Barista ammazzato durante una rapina in provincia di Torino. Qualcuno tirerà in ballo Fassino?

mercoledì 5 giugno 10:10 - di Redazione

Aveva già subito una rapina nei mesi scorsi Giovanni Bruno, 45 anni, il gestore di un bar ucciso nella notte a Pinerolo in un tentativo di rapina. Dalla prima ricostruzione dei carabinieri, la vittima avrebbe affrontato i malviventi, due banditi a volto coperto, impedendogli di entrare nel locale, in corso Torino 304. Lì è avvenuta la sparatoria: i rapinatori hanno fatto fuoco con una pistola calibro 22 sette volte, colpendo con almeno tre proiettili da distanza ravvicinata la vittima, che è morta sul colpo. Il locale è munito di un sistema di videosorveglianza interna che ha permesso agli inquirenti di vedere l’uomo dirigersi verso l’esterno del locale pochi istanti prima della sua uccisione. L’ipotesi è che l’uomo abbia notato dei movimenti sospetti e si sia diretto verso i due malviventi. Secondo alcuni testimoni l’aggressione si sarebbe trasformata in tragedia in pochi istanti.  A dare l’allarme sono stati alcuni residenti della zona. Le ricerche dei malviventi sono tuttora in corso. Nella cassa del bar sono stati trovati 4 mila euro.

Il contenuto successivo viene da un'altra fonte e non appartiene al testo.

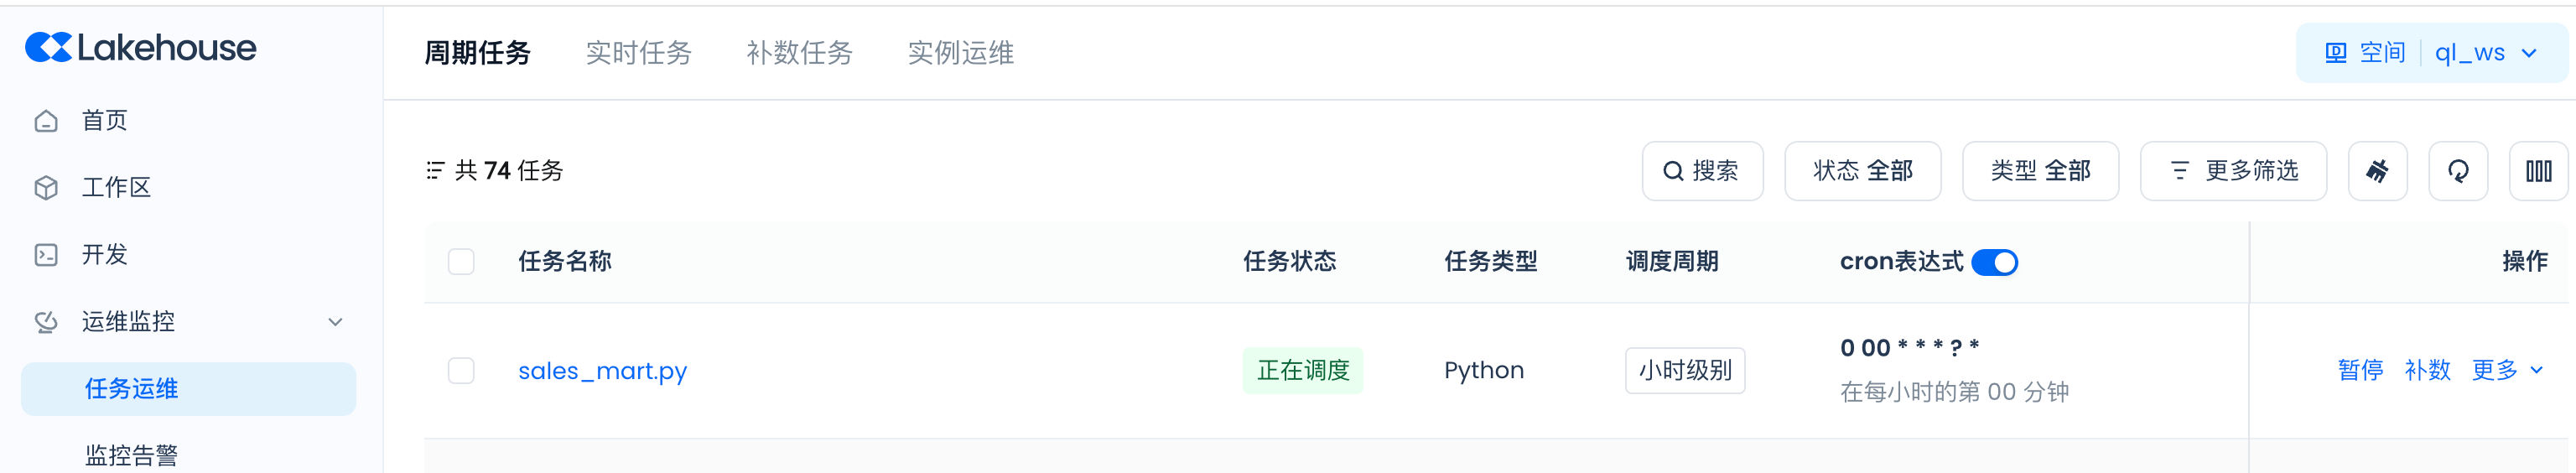Expand the 更多 actions dropdown

click(2506, 371)
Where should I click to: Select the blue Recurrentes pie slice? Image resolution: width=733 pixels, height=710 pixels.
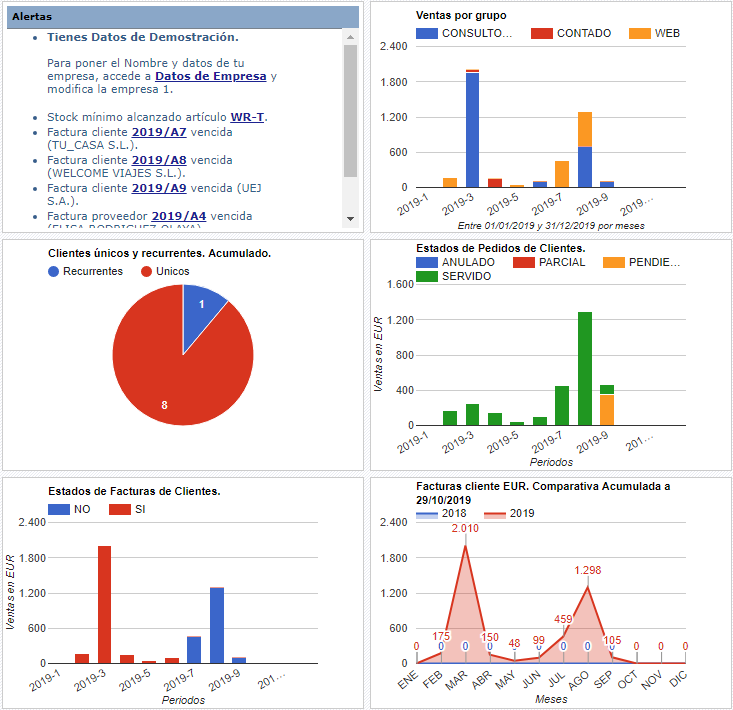[203, 310]
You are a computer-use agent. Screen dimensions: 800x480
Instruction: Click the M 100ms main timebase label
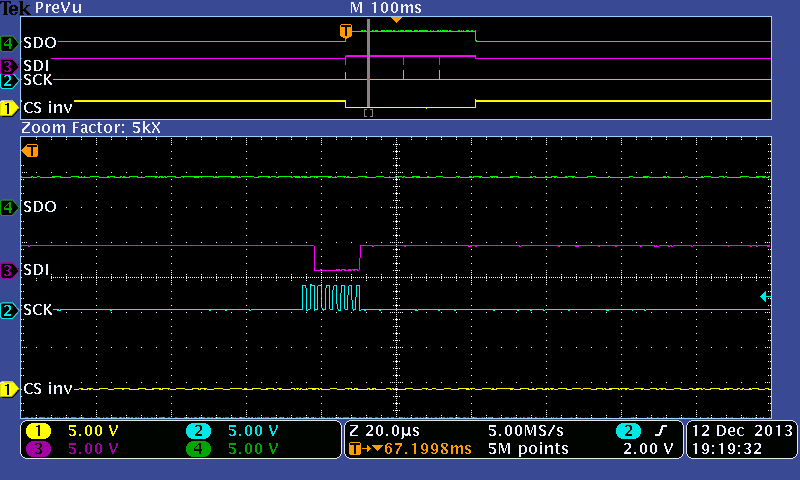point(386,8)

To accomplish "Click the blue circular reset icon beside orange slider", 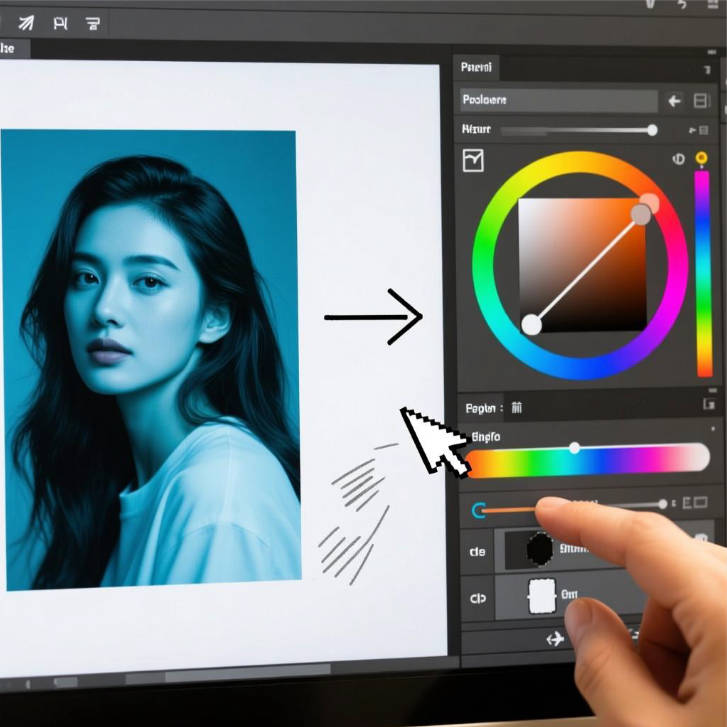I will coord(479,510).
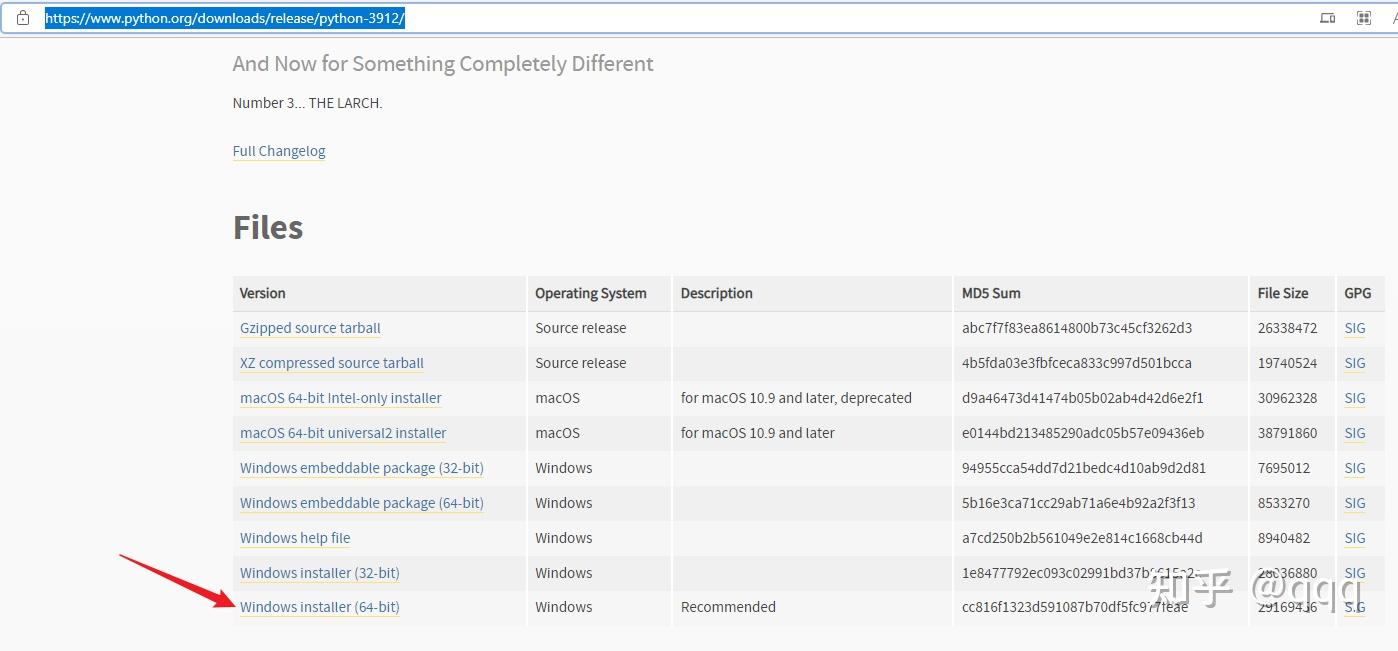Click macOS 64-bit Intel-only installer link

click(341, 398)
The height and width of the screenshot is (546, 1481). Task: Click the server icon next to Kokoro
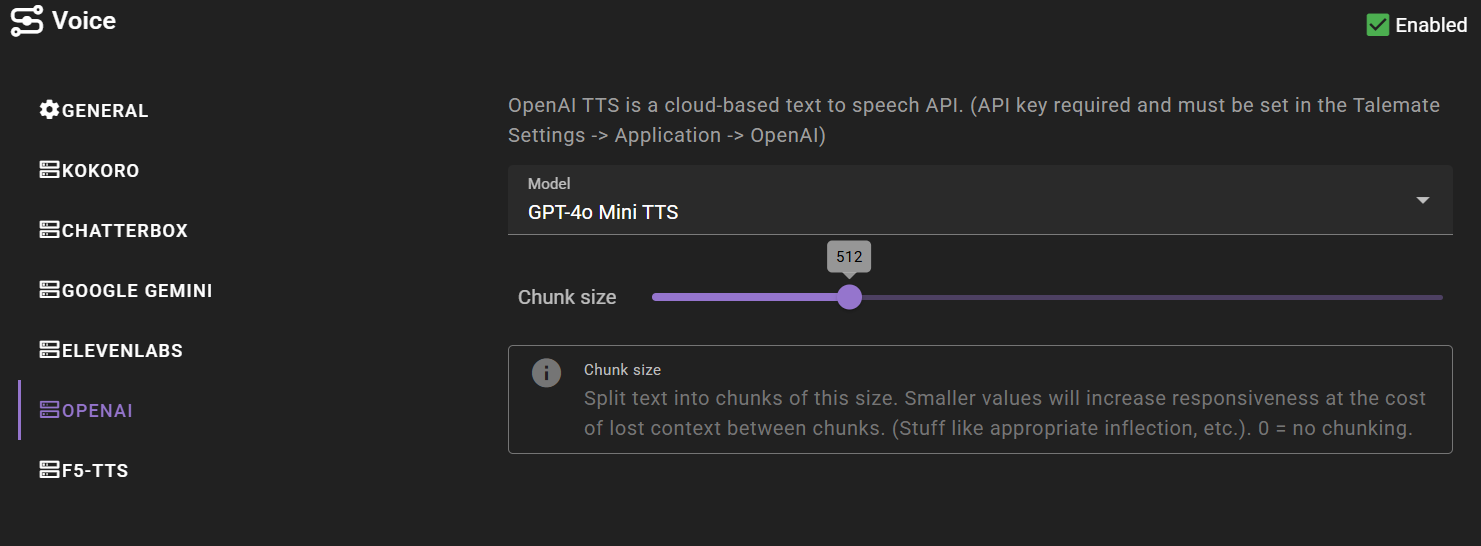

Questo di stanotte è il secondo grave caso di cronaca in Piemonte in pochi giorni. Oggi sarà eseguita l’autopsia su Giovanni Carlo Mura, il ventiduenne trovato morto sabato mattina a Mondovì. L’esame servirà a stabilire con esattezza se ad ucciderlo siano state le coltellate o se sia stato bruciato ancora vivo, dopo che il cavo da batteria utilizzato per impiccarlo ad un albero si è spezzato. Una morte brutale, ancora senza spiegazioni. Sempre ieri il cadavere di un uomo di circa trent’anni è stato recuperato nel fiume Po dalla Polizia municipale di Torino all’altezza del parco del Valentino. Il sindaco di Torino è l’ex segretario dei Ds Piero Fassino. A nessuno è venuto in mente di collegarlo ai problemi di ordine pubblico nella Provincia o in città. Due pesi e due misure rispetto al metro di giudizio sul sindaco di Roma Gianni Alemanno che, per gli episodi di criminalità in città e nella Provincia, viene sistematicamente tirato in ballo non solo dall’opposizione ma anche dai grandi quotidiani.